We recognise that meeting our climate-related targets is dependent on collective action. Foremost are countries implementing their Paris Agreement-aligned commitments and increasing them to more ambitious levels. Improving market conditions for clean energy supply, such as the rate of installation
of renewable electricity in many countries, reducing costs and the availability of purchase power agreements will help shift the rate of decarbonisation at scale. We believe we have a role to play in helping to shape the required policies and regulations. We collaborate with partners, suppliers and other organisations to achieve our ambition. These include the United Nations Global Compact, The Fashion Pact, The UN Fashion Charter, RE100, Race to Zero and Accounting for Sustainability which is part of the King Charles III Charitable Fund.
^ This metric was subject to external independent limited assurance by PricewaterhouseCoopers LLP (PwC). For the results of that assurance, see PwC’s Independent Limited Assurance Report and Burberry’s Responsibility Basis of Reporting FY 2023/24 on Burberryplc.com/impact/Resource-Hub.
Page 41 onwards








RISK AND VIABILITY REPORT (extract)


Page 165 extract
1. Basis of preparation (extract)
Consideration of climate-related matters
The Group has performed a climate-related scenario analysis as required by the Task Force on Climate-Related Financial Disclosures. This scenario analysis takes into consideration different climate-related scenarios, including a 2°C or lower scenario. Based on this scenario analysis, consideration has been given to the impact of climate-related risks on management’s judgements and estimates, including inventory provisions and the impairment of property, plant and equipment and right-of-use assets.
The incurred costs and investments associated with our sustainability strategy are reflected in the Group’s financial statements, including within inventories, property, plant and equipment, and operating profit.

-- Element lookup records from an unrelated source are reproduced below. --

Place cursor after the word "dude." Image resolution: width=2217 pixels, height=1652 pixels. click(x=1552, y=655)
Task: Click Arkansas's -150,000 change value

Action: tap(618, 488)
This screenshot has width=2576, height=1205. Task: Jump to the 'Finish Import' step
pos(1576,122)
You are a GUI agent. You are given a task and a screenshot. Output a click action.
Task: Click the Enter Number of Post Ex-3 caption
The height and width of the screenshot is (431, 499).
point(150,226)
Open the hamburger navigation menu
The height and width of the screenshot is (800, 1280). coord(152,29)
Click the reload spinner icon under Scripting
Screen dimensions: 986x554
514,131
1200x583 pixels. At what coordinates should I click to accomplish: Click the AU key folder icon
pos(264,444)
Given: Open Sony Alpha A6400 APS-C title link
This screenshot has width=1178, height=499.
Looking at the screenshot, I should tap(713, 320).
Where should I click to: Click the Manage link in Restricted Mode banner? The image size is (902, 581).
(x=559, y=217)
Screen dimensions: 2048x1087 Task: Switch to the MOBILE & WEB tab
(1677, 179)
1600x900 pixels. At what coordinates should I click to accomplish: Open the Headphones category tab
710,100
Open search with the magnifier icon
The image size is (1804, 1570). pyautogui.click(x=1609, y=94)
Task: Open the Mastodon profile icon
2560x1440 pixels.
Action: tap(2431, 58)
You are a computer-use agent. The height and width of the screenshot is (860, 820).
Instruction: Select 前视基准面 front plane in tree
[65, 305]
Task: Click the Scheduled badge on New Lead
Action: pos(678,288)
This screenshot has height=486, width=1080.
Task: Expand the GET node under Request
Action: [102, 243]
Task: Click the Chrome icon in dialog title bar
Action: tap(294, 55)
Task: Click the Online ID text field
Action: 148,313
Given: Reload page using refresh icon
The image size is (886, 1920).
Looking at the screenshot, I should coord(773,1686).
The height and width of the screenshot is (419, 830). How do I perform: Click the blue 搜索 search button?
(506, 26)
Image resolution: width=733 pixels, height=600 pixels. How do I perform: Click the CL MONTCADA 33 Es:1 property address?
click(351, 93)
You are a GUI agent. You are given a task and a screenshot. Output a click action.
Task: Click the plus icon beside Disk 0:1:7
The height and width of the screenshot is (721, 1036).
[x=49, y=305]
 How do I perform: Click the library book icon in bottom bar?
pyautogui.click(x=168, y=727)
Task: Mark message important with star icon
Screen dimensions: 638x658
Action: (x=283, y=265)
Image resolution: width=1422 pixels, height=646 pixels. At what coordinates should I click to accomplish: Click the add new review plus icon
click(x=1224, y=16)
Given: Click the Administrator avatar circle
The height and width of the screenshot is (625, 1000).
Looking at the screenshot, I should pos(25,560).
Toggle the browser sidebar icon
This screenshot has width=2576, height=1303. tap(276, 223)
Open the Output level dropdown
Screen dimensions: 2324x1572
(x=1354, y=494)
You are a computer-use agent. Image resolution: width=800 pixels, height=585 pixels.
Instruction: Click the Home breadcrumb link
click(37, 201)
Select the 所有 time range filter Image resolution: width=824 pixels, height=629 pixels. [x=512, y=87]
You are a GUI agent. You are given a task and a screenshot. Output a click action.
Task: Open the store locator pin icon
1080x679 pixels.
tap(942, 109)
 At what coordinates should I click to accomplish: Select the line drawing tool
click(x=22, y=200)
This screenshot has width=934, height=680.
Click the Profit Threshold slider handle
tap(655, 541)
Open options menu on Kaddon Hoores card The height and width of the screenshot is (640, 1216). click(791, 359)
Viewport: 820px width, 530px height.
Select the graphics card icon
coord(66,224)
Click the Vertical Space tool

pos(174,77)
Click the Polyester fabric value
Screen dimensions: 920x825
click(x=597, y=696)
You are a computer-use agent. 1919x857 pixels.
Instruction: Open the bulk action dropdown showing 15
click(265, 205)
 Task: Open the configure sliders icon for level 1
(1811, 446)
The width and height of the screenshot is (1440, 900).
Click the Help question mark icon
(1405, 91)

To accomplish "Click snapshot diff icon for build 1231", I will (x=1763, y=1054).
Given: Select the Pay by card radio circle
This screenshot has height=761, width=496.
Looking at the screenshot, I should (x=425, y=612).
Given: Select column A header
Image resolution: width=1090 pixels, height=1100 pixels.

The impact of climate-related risks on the consolidated financial statements for the 52 weeks to 30 March 2024 is not material. This is due to the time horizons in which physical risks are expected to be most significant not aligning to the useful lives of our assets and the investments we continue to make to mitigate market and policy risks.
The committed future financial investments associated with our sustainability strategy are included within our budget and three-year forward-looking financial plans. These financial plans have been used to support our impairment reviews and going concern and viability assessment. Future plans may incur additional investment on research and development, higher expenditure on raw materials and other as yet unidentified costs.